■ TEXT PROVIDED ■

—————

Profiling GPU work
stax recordings are not limited to what the CPU sampler can see. A profiled app can put target/executor lanes on the same timeline as its threads: GPU command queues, accelerator work, runtime queues, or any other work the target can timestamp and name. GPU work is the first concrete consumer, but the mechanism is deliberately general — no export step, no second tool, no correlation pass.
This page is the GPU specialization of the generic target-span integration contract.

—————

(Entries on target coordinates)
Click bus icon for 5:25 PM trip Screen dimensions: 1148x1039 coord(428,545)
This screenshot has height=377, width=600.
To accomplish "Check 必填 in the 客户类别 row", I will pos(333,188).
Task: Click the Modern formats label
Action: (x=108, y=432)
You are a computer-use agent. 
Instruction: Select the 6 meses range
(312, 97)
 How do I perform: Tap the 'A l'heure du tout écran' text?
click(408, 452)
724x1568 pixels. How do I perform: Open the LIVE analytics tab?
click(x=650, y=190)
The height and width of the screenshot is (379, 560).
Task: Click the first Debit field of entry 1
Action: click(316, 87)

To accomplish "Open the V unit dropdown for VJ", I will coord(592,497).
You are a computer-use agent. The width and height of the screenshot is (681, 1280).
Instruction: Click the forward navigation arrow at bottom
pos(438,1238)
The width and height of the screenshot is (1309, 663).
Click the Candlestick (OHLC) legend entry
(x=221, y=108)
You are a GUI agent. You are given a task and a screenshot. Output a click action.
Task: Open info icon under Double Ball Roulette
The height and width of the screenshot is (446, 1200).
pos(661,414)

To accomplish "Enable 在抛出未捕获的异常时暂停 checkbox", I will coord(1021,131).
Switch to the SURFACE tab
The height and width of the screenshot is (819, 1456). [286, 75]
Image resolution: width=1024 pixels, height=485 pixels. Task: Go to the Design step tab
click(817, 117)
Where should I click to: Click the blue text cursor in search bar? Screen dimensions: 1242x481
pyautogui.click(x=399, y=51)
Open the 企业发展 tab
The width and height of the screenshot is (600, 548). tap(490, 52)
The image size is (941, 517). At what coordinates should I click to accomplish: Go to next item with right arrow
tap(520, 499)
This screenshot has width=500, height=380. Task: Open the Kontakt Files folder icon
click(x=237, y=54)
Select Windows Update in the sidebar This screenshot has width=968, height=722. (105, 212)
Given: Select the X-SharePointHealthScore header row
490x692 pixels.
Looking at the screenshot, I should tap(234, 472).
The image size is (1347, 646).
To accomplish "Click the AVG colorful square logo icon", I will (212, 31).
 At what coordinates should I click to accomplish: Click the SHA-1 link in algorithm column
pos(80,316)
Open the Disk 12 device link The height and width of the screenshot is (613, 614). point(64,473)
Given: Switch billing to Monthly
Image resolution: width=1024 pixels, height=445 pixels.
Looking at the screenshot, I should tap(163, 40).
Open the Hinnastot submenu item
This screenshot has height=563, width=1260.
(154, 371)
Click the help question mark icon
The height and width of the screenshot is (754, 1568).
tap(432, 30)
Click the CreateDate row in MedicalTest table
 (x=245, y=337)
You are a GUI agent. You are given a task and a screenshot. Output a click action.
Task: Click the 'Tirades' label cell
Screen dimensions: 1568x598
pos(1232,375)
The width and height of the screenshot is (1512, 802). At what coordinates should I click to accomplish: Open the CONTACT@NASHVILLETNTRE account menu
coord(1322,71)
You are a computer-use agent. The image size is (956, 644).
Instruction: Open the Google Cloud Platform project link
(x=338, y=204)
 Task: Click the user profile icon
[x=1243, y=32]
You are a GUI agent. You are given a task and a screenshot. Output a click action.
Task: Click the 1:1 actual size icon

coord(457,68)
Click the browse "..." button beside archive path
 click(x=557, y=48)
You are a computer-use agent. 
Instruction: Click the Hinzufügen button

—————

■ BRIEF 1 ■
Recast the paragraph of the GPU profiling text that begins "stax recordings are not limited" as a short bulleted list, keeping its main facts.
■ BRIEF 2 ■
According to the GPU profiling text, why can stax recordings show more than the CPU sampler sees?
■ BRIEF 3 ■
Pick up the GPU profiling text after its final sentence and carry it forward.

■ FINAL RESULT 1 ■
- stax recordings cover more than the CPU sampler can see.
- A profiled app can place target/executor lanes on the same timeline as its threads.
- These lanes can hold GPU command queues, accelerator work, runtime queues, or any other work the target can timestamp and name.
- GPU work is the first concrete consumer, but the mechanism is deliberately general.
- It needs no export step, no second tool and no correlation pass.

■ FINAL RESULT 2 ■
A profiled app can put target/executor lanes on the same timeline as its threads. Those lanes can carry GPU command queues, accelerator work, runtime queues, or any other work the target can timestamp and name.

■ FINAL RESULT 3 ■
How it works
The app links the stax-target crate and does two things:
Gate capture on
stax_target::reporting_active()— one relaxed atomic load, safe on hot paths. A background worker (spawned on first use; threads namedstax-target/stax-target-io) polls stax-server about once a second: "is a recording of my pid active?" Attach and detach propagate within one poll period. No server, no socket, server restart — all degrade to "off" and recover on a later poll. The app pays its span-capture cost (e.g. GPU timestamp heaps) only while recorded.Report spans through a lane such as
stax_target::Lane::metal("GPU tq1s")— fire and forget, bounded queue, drop-newest; eachTargetSpanis a name plus absolutemach_absolute_time-derived nanoseconds (Apple Silicon GPU timestamps share that timebase, which is why no correlation step exists anywhere). A target can also attach aTargetSpanOrigincaptured withstax_target::current_span_origin()at dispatch/queue time; that gives stax the CPU tid and timestamp needed to borrow the nearest sampled CPU stack.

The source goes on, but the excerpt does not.